CouchDB Invalid JSON UTF-8

292 views
Skip to first unread message

pjmorce

unread,
Apr 25, 2012, 2:09:33 AM4/25/12
to sql-to-nosql-importer-discuss
Hello,

I am trying SQLToNoSQLImporter to import data to a couchDB database
from a Postgresql database.

I configured correctly the import.properties and db-data-config files.

When I execute run.bat command (I am using windows), I get the
following result:

07:50:14,568 INFO DataImporter:134 - Data Configuration loaded
successfully
07:50:18,477 ERROR DataImporter:178 - ***** Data import failed.
**********
Reason is :
org.apache.http.HttpException: HTTP/1.1 400 Bad Request
at
net.sathis.export.sql.couch.CouchWriter.post(CouchWriter.java:68)
at
net.sathis.export.sql.couch.CouchWriter.writeToNoSQL(CouchWriter.java:
52)
at net.sathis.export.sql.DocBuilder.execute(DocBuilder.java:
142)
at
net.sathis.export.sql.DataImporter.doFullImport(DataImporter.java:174)
at
net.sathis.export.sql.DataImporter.doDataImport(DataImporter.java:93)
at
net.sathis.export.sql.SQLToNoSQLImporter.main(SQLToNoSQLImporter.java:
19)


As you can see, the configuration file is loaded correctly.
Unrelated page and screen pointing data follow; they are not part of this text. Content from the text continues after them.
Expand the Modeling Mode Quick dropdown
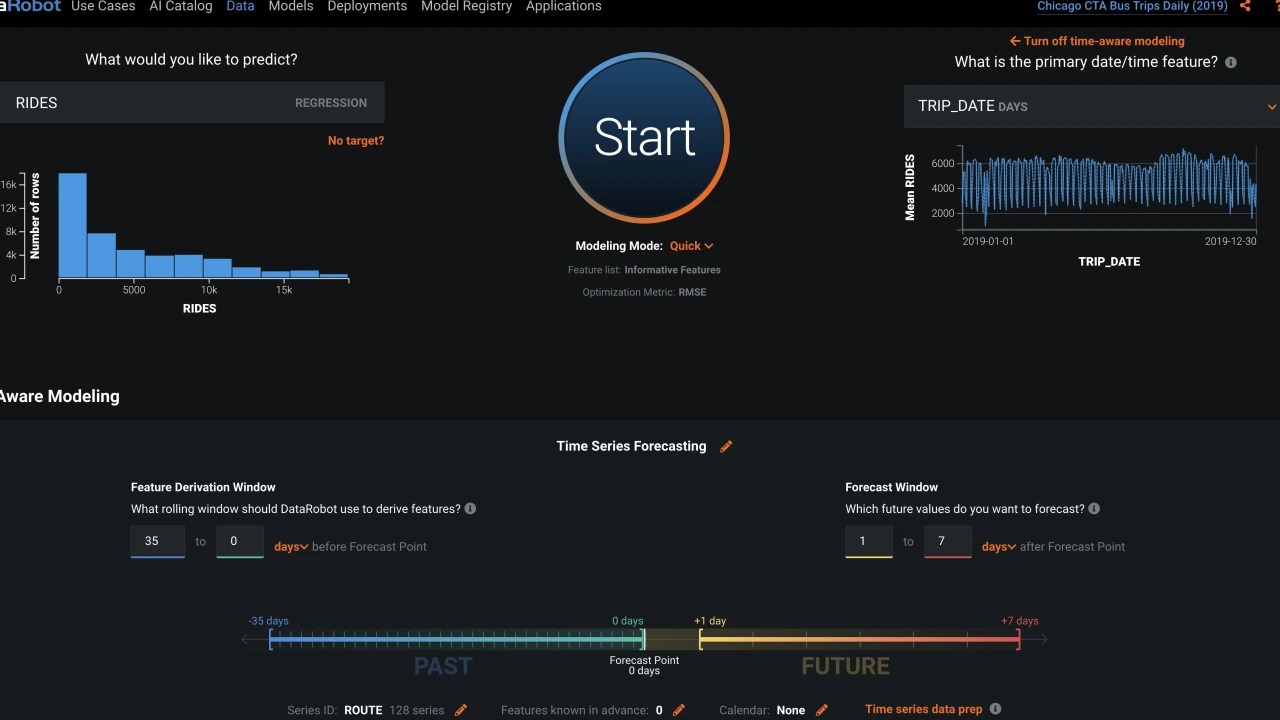Screen dimensions: 1280x720 tap(692, 246)
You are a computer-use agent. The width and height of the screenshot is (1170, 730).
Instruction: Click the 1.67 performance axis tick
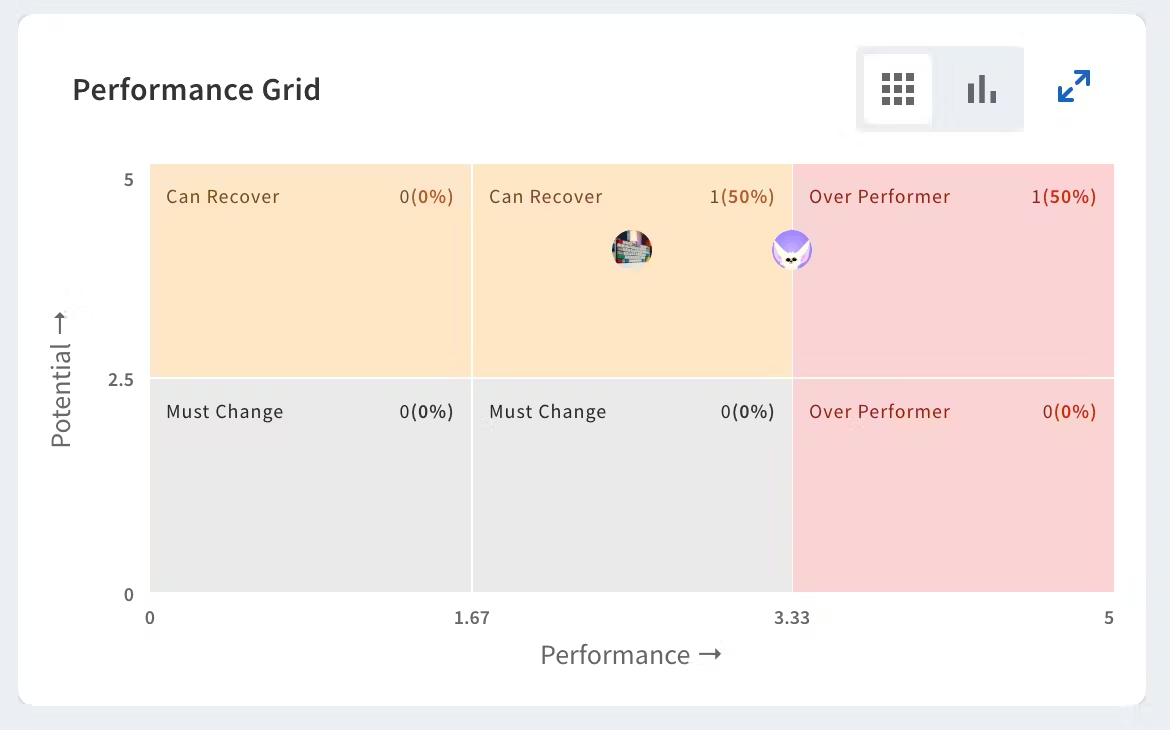click(471, 618)

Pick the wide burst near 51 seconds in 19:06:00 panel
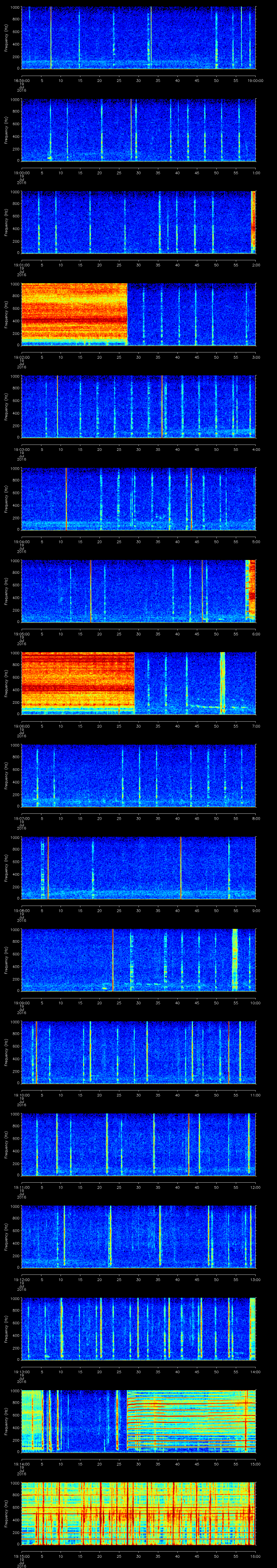222,682
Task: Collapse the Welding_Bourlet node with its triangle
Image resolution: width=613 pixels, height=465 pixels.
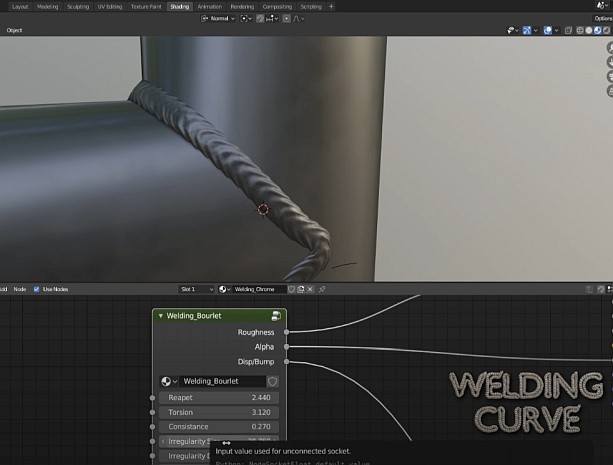Action: pos(161,316)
In the
couchDB database log file, I get the following error:

[debug] [<0.147.0>] Invalid JSON: {{error,
{126,
"lexical error: invalid bytes
in UTF8 string.\n"}},
<<"{\"docs\":[{\"_id\":\"0\",\"label
\":\"Pas de taches\"},{\"_id\":\"1\",\"description\":\"Le pourcentage
de recouvrement est < 2 %\",\"label\":\"Très peu nombreuses\"},{\"_id
\":\"2\",\"description\":\"Le p.......

I think the problem happens because the text contained in the table
has special characters ("è", etc.).

The postgresql database is coded in UTF-8.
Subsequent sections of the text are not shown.